7 Questions to Ask a Family Law Attorney Before You Hire Them

Hiring a family law attorney is one of the most important decisions you’ll make. It’s your family on the line. Here are seven questions to make sure the attorney fighting for you is best suited for your unique case law tutor London.

How do you know which attorney is best for you?

Most people probably have a dozen in a few mile radius, a hundred in their county and thousands within their state. Yes, it takes a lot to pass the bar exam and become an attorney. But it takes a lot more than an A grade to excel as your attorney.

Your is italicized there for a reason. Attorneys don’t come in a one-size fits all category; they need to fit your needs, desires and specifications.

What do you want in a lawyer?

Everyone wants a successful lawyer in their corner and many will have examples of how they are just that (no one advertises loses). Phoenix family law attorney Scott Stewart advises his potential clients to have many consultations prior to hiring an attorney to find out what else they’re looking for.

“The more selective you are in choosing a divorce attorney, the more confident you will be, both in representation and in the legal proceedings,” says Stewart, owner of Stewart Law Group.


Here are seven question to ask a family law or divorce attorney during the consultation:

1. Is your law firm focused solely on divorce and family law or multiple practice areas?

Family law matters are handled in family courts, not judicial ones. It’s literally a whole new courtroom with judges who only play in the family arena. An ideal attorney is someone who regularly interacts with the family courts and is current on the ever changing family laws. Of course, experience also comes into play here- if they’ve yet to handle a child custody hearing but only practice family law you may still want to continue your search. A seasoned and one-practice attorney should have a skilled team prepared to effectively and efficiently help you.

One exception: attorneys are more likely to be efficient in multiple practice areas when you live in a small town.

2. Will you be the attorney handling my case or will it be handed off to another attorney at the firm?

At some firms, the attorney you meet with will not be the person handling your case. The initial consultation is not only for you to feel out the attorney, but for them to outline and explain possible courses of action they can take for you. This means you are sharing pivotal information about your legal matter with them- information the attorney handling your case not only needs to know, but needs to hear from you. If they say someone else will handle the case ask to meet with that person and get their contact information before leaving.

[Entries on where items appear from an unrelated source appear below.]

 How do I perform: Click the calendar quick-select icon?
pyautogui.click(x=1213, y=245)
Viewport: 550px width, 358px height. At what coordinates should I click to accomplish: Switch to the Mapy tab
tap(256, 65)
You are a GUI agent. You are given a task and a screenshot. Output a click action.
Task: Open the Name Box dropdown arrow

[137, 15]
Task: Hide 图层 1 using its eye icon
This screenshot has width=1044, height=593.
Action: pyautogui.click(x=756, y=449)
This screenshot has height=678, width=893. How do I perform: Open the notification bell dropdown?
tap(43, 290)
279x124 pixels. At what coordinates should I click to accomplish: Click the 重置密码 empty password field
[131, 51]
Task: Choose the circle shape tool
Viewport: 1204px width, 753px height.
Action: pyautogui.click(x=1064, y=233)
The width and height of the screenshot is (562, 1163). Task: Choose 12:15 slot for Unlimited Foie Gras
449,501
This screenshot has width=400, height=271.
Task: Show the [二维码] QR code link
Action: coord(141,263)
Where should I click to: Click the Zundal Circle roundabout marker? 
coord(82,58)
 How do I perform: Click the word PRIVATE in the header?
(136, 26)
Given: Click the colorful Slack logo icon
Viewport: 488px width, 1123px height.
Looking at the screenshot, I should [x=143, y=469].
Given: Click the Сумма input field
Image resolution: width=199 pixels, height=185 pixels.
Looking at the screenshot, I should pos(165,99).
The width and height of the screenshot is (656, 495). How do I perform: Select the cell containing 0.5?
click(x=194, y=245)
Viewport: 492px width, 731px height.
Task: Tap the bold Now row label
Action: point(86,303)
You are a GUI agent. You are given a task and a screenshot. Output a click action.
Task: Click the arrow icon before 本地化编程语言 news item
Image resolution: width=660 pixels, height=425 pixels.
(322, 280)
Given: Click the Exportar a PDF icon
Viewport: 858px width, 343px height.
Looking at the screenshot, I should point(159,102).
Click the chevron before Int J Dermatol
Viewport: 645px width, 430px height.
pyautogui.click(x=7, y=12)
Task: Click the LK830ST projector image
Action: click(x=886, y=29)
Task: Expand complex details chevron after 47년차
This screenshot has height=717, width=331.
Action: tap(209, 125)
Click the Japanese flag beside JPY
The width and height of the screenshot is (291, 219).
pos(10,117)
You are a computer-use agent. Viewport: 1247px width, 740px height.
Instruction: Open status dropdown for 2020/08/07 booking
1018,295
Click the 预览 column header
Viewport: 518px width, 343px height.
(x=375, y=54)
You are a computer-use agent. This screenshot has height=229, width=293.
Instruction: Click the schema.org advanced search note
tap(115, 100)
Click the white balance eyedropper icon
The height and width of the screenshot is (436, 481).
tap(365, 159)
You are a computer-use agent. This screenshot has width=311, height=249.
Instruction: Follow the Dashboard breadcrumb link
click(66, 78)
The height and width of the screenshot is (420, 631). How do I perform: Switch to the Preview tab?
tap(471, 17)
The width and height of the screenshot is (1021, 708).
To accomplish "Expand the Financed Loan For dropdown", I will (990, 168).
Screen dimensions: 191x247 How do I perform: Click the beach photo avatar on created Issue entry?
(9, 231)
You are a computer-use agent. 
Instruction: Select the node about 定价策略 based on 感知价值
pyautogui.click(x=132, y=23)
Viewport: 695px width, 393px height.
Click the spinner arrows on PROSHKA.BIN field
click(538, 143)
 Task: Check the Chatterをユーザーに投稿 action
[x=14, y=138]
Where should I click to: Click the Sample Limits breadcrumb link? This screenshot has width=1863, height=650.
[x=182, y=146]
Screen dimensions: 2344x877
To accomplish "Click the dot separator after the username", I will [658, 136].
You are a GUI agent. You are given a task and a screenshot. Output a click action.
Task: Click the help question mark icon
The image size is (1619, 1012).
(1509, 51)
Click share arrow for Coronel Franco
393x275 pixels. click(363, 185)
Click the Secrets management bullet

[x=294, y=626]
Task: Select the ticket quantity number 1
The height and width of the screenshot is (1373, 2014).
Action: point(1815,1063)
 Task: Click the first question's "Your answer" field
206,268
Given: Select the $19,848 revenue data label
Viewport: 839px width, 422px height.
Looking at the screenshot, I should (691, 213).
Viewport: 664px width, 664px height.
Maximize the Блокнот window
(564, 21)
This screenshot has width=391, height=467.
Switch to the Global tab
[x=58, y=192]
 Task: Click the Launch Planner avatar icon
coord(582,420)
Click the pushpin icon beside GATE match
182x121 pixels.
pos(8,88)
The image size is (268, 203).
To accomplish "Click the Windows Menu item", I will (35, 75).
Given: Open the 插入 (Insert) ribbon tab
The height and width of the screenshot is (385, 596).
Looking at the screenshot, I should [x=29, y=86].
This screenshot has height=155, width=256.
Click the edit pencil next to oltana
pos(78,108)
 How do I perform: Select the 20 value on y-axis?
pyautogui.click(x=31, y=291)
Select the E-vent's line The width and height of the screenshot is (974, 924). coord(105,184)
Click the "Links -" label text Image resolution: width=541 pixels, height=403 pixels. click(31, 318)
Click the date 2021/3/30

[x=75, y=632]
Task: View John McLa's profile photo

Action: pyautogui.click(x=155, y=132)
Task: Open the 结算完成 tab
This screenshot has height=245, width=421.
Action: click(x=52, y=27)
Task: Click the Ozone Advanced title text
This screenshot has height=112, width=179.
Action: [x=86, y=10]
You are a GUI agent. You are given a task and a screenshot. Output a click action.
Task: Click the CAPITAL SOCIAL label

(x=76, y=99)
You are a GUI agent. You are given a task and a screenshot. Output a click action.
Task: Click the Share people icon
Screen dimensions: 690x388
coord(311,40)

3. What credentials do you and your firm bring to my representation?

Examine the entire firm’s – partners, associates and paralegals- qualifications, credentials and awards. Becoming a Certified Family Law Specialist is one of the most notable credentials awarded on a state level. Only awarded to a select number of attorneys in a state, it requires additional schooling, legal writings and hours logged. Other possibilities may include certifications, legal memberships and authorship.

4. What is your communication style with clients?

Attorneys are busy and you are most likely not their sole client; however, that doesn’t mean returning your phone calls in a reasonable time (within 24 hours) is optional. Will you get the quickest response through email or phone calls? Will you always speak with them or a paralegal? Will they provide copies of all the documents related to your case? This includes orders issued by the courts, documents filed with the court, and correspondence between the other side’s attorneys. Make sure their communication style either matches yours or suits your desires. You can check out reviews also to see if they match what they tell you.

5. Have you, anyone potentially handling my case or working at your firm been sanctioned for an attorney ethics violation?

Attorneys are held to high ethical standards and separate from the bar, must also pass an ethics exam before receiving their attorney status. State Bar boards regulate all attorneys under them and will discipline when they see fit for various ethic violations like professional misconduct. Punishments may include a reprimand, probation, suspension, restitution and even revocation of their license (though you shouldn’t run into the latter during a consultation). Such punishments are not directed down lightly; make sure you can trust your selected attorney – and their staff- to handle your case in a professional manner with competence and character.

6. Do they have experience handling high asset property divisions or finding hidden assets?

This question should be tailored to your specific needs. Every divorce is unique but most include dividing up property and some unfortunately come with attempts to hide property from their soon to be ex-spouses. Depending on your family’s assets, business deals, stock portfolios, tax and debt issues, etc your attorney will need to be well-versed in high asset divorces to ensure your property remains yours.

7. How much will your legal representation cost?

This is the last question because you should now know their qualifications and professional background and they should know intimate details about your family law matter. After all this is done, they should be able to provide a base estimate of what they will charge for legal services and you can asses if it’s reasonable. Don’t forget the details though- ask if there’s an up-front fee, what their billing process is like, how they bill their time and if there’s extra charges for having to appear in court.


Choosing a family law attorney is one of the most important decisions you’ll make at a highly emotional time. Read reviews, meet multiple qualified attorneys and ask them the tough questions.

There’s only one goal at the end of the family court system: the most favorable results possible for you and your children.